# Ideas to heat smoker for very cold days



## brandeeno (Dec 6, 2016)

I am looking for some creative ways to keep my smoke box temperature above freezing. I will be starting to smoke my pork belly for bacon this weekend, and I see forecasted temperatures of 25f. I think 40-50 degrees would be a good goal temperature to stay away from freezing. I will be using the A-MAZE-N pellet smoker, which I am unsure if it will create enough heat to battle a cold and windy day. Can anybody provide some specifics on how much heat their amazen pellet smoker added?

I have heard of using an incandescent light bulb, but I would rather an option that does not include electricity. One idea I had was a oil candle.... vegetable oil with a floating foil wick (i have many). It would burn just like a candle... but would this be enough heat? Any other ideas?


----------



## donr (Dec 6, 2016)

Tiny charcoal/wood fire in a soup can with some holes in the sides/bottom.

Insulate the smoker.

Juice jugs full of hot tap water.

Covered pans of boiling water.

Water pan full of gravel heated up in your oven.

Light both ends of the AMNPS.


----------



## brandeeno (Dec 6, 2016)

awesome! great ideas


----------



## crankybuzzard (Dec 6, 2016)

donr said:


> Tiny charcoal/wood fire in a soup can with some holes in the sides/bottom.
> 
> Insulate the smoker.
> 
> ...


Those are good ideas!

Also, depending upon the color of your smoker, and the type, full sunshine heats mine up pretty well in the winter.


----------



## dirtsailor2003 (Dec 6, 2016)

What kind of smoker are you using???

In my vertical gas smoker which I use for cold smoking the Tube smoker will raise the temp 10-15 degrees depending on the ambient temp. The colder it is outside the less heat gain. 

A welding blanket wrapped around the smoker helps retain heat. I will preheat my smoker to about 100.them shut it down cover it. When the temp gets lower than 40 I fire it up let the temp get up to 50-60 shut down.


----------



## brandeeno (Dec 6, 2016)

I have a standard weber kettle grill and a weber gas grill.  I image one burner on the gas grill on low will put out too much heat.  I plan to use the kettle grill as it has less holes and I can have the smoke start on the lower rack with the belly on the upper rack.


----------



## brandeeno (Dec 12, 2016)

Turns out I never needed any extra heat. The pellets in AMNPS added a good 20-30+ degrees over the outside temperature, even when it was 25f outside.


----------

◆ Recorded information ◆
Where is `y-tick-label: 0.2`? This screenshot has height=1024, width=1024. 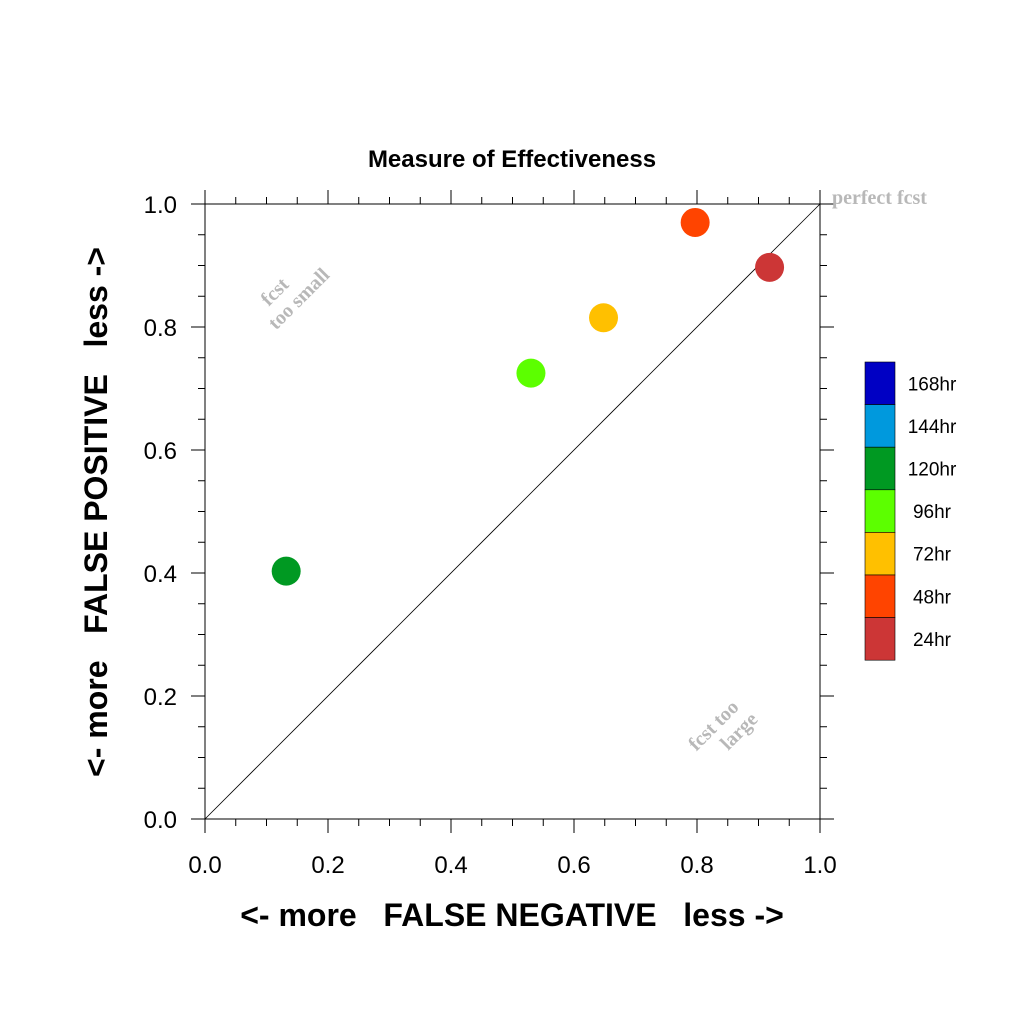
y-tick-label: 0.2 is located at coordinates (160, 698).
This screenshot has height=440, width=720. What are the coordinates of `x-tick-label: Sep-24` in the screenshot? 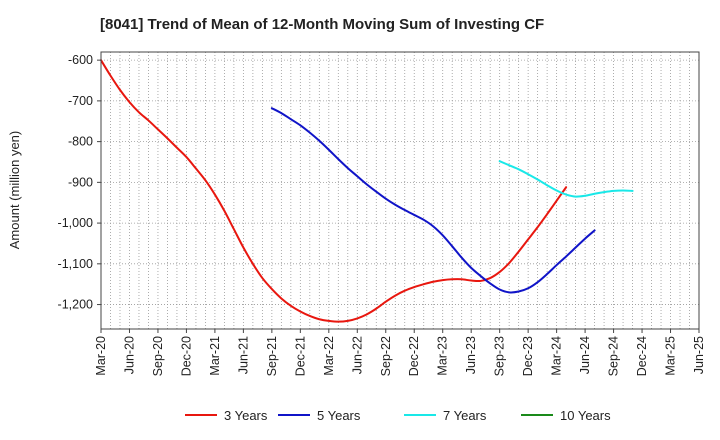 It's located at (614, 356).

◆ Work task 1 ◆
In the thread on heating a smoker for cold days, by how much did the pellets in the AMNPS raise the temperature above the outside temperature?
◆ Work task 2 ◆
From the smoker thread, copy out the part that opens with the words containing "What kind of" and closes with "50-60 shut down.".

◆ Written solution 1 ◆
By a good 20-30+ degrees, even when it was 25f outside.

◆ Written solution 2 ◆
What kind of smoker are you using???

In my vertical gas smoker which I use for cold smoking the Tube smoker will raise the temp 10-15 degrees depending on the ambient temp. The colder it is outside the less heat gain. 

A welding blanket wrapped around the smoker helps retain heat. I will preheat my smoker to about 100.them shut it down cover it. When the temp gets lower than 40 I fire it up let the temp get up to 50-60 shut down.